* _Assignment_
The line containing "Given: Click the Recycle action link" marks the start; extract exactly from it through the last line of the entries, and omit any pictures.

* _Data records_
<<<<

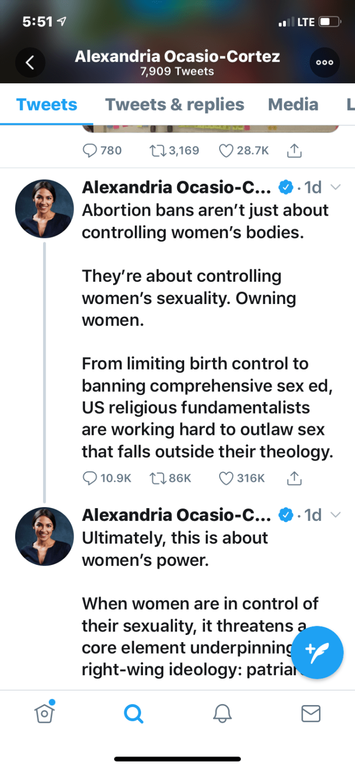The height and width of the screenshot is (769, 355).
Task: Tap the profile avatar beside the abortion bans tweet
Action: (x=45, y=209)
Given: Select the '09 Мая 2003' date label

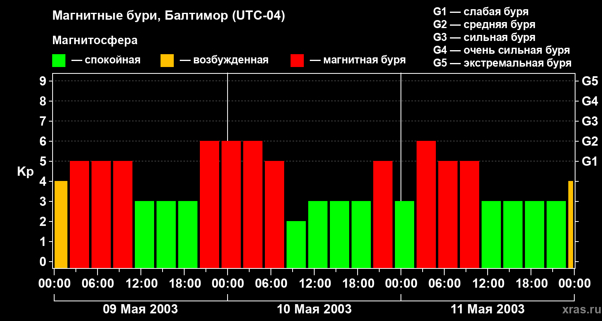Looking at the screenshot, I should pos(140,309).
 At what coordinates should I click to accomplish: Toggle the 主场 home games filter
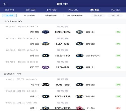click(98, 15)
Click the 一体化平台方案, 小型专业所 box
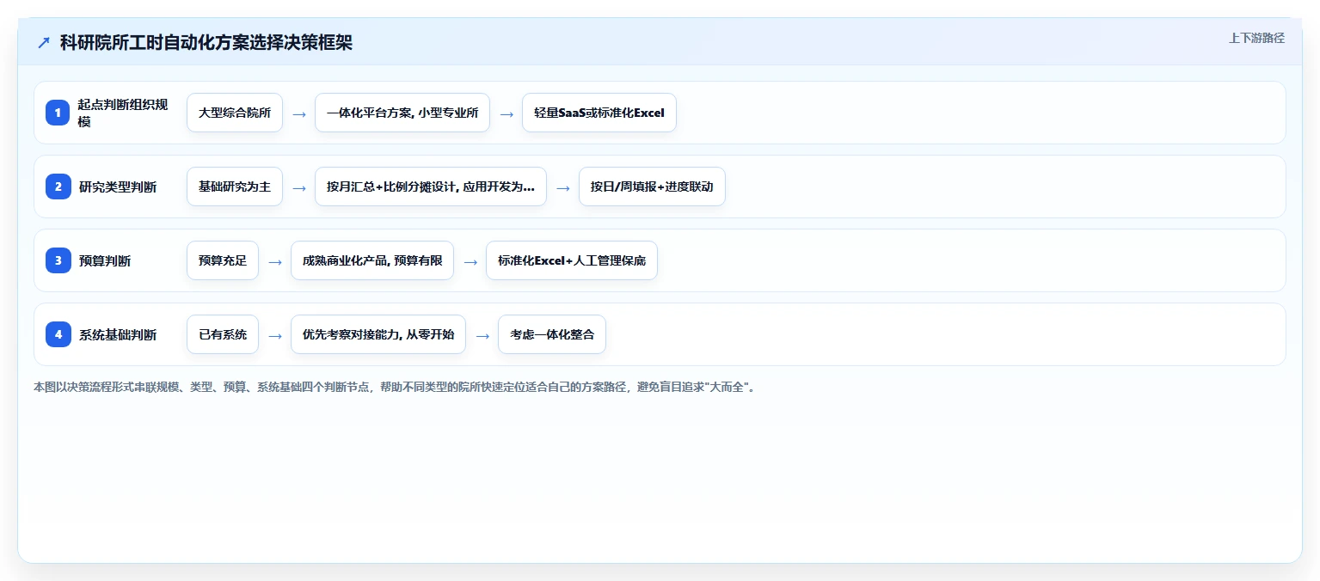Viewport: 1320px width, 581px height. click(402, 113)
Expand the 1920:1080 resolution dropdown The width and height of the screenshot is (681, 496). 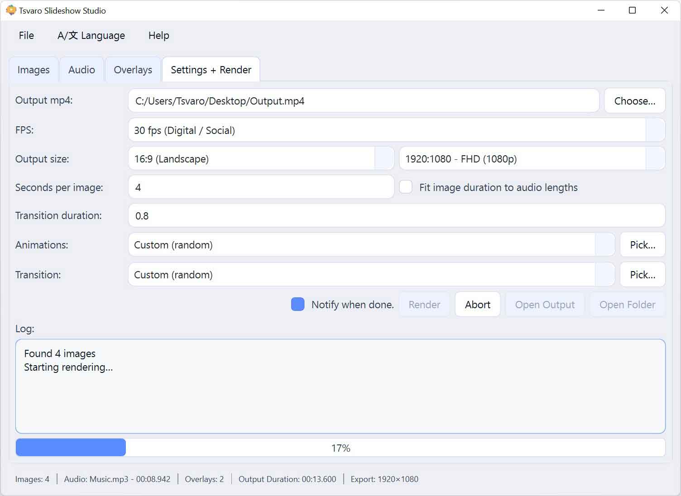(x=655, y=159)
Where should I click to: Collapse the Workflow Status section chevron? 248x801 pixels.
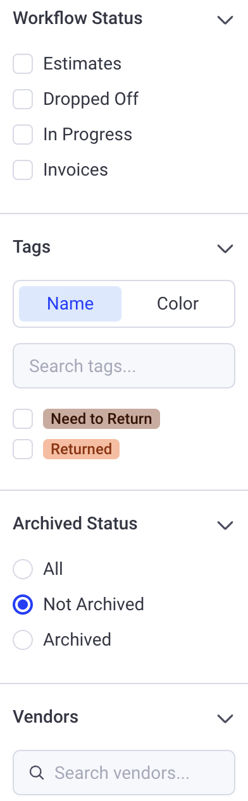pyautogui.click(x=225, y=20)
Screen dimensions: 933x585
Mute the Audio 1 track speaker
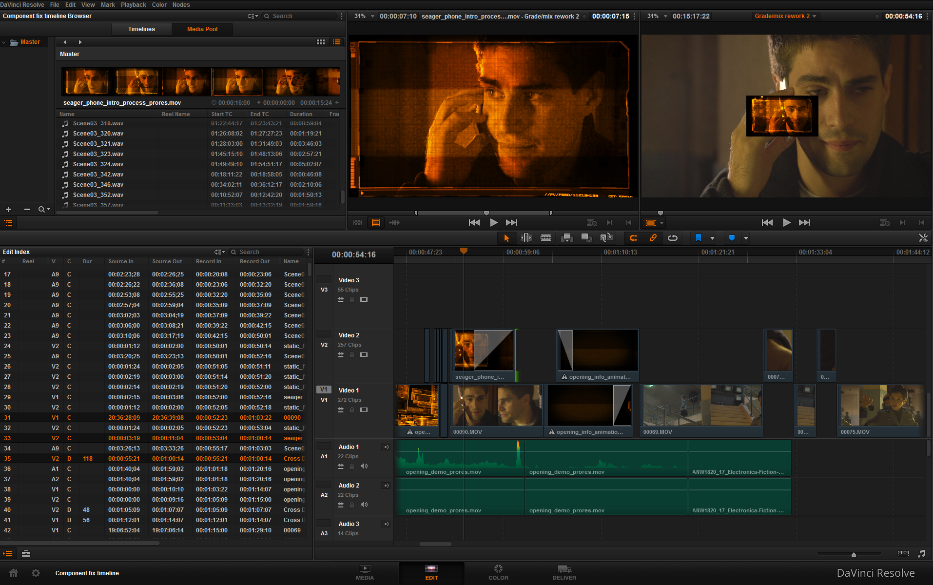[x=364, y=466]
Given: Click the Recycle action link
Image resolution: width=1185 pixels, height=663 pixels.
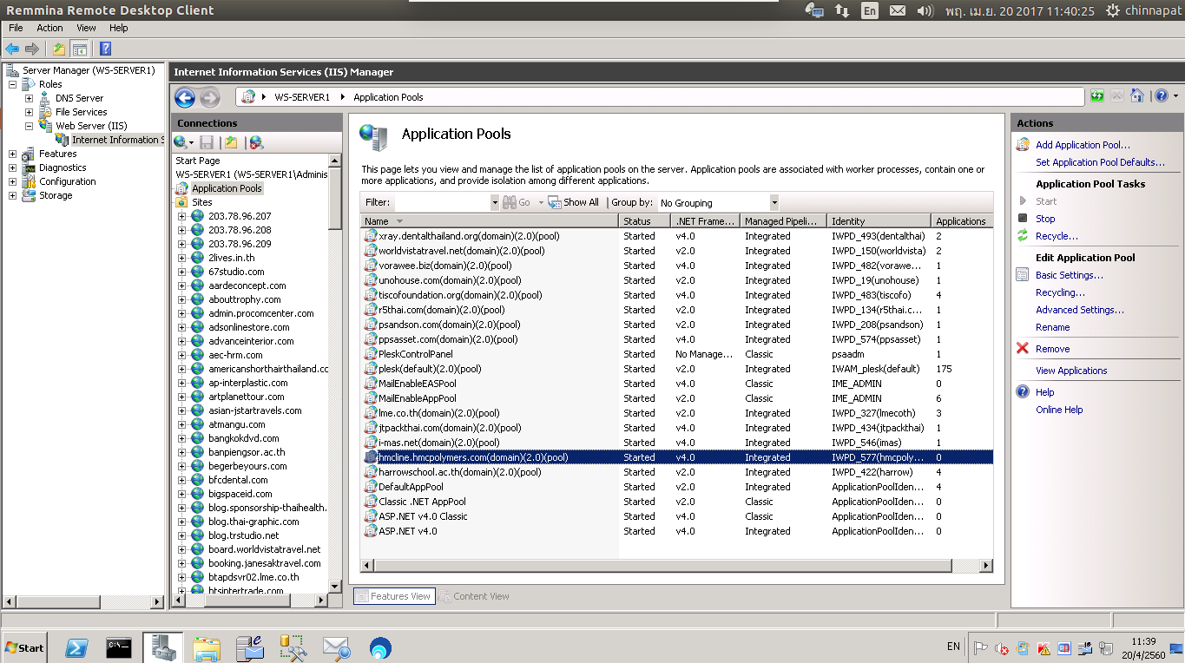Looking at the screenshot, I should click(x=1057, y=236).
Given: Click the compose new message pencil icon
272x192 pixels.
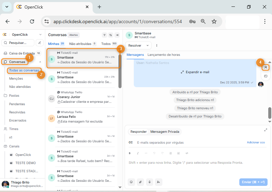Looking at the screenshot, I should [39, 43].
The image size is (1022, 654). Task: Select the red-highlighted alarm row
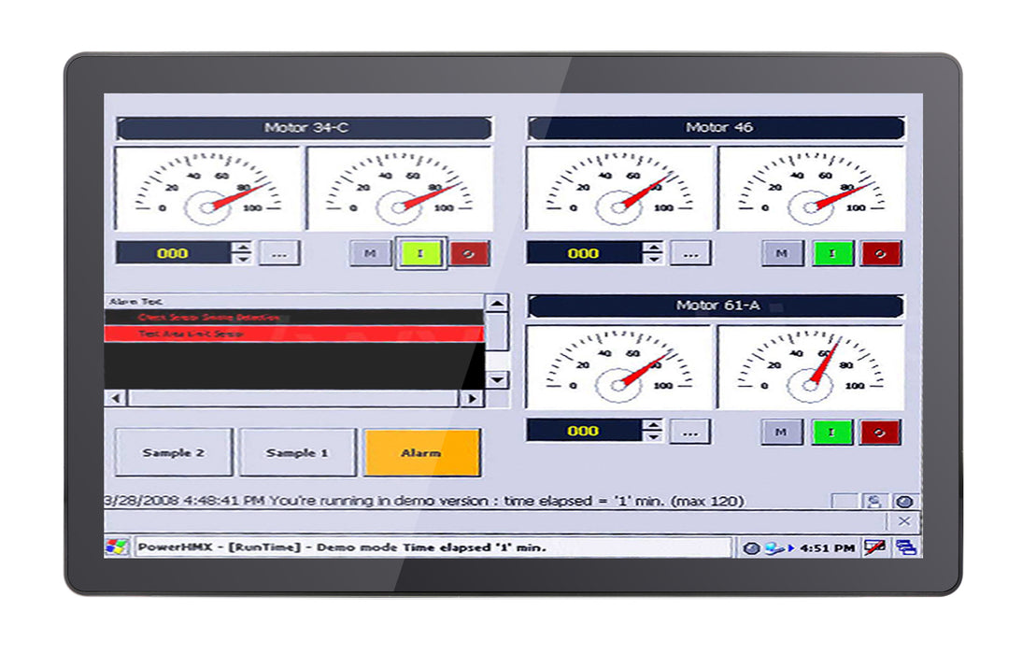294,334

>>>>

* _Result_
Given: Click the Recycle action link
Image resolution: width=1185 pixels, height=663 pixels.
Looking at the screenshot, I should click(x=1057, y=236).
Given: Click the compose new message pencil icon
272x192 pixels.
Looking at the screenshot, I should [39, 43].
The image size is (1022, 654). Task: Select the red-highlighted alarm row
294,334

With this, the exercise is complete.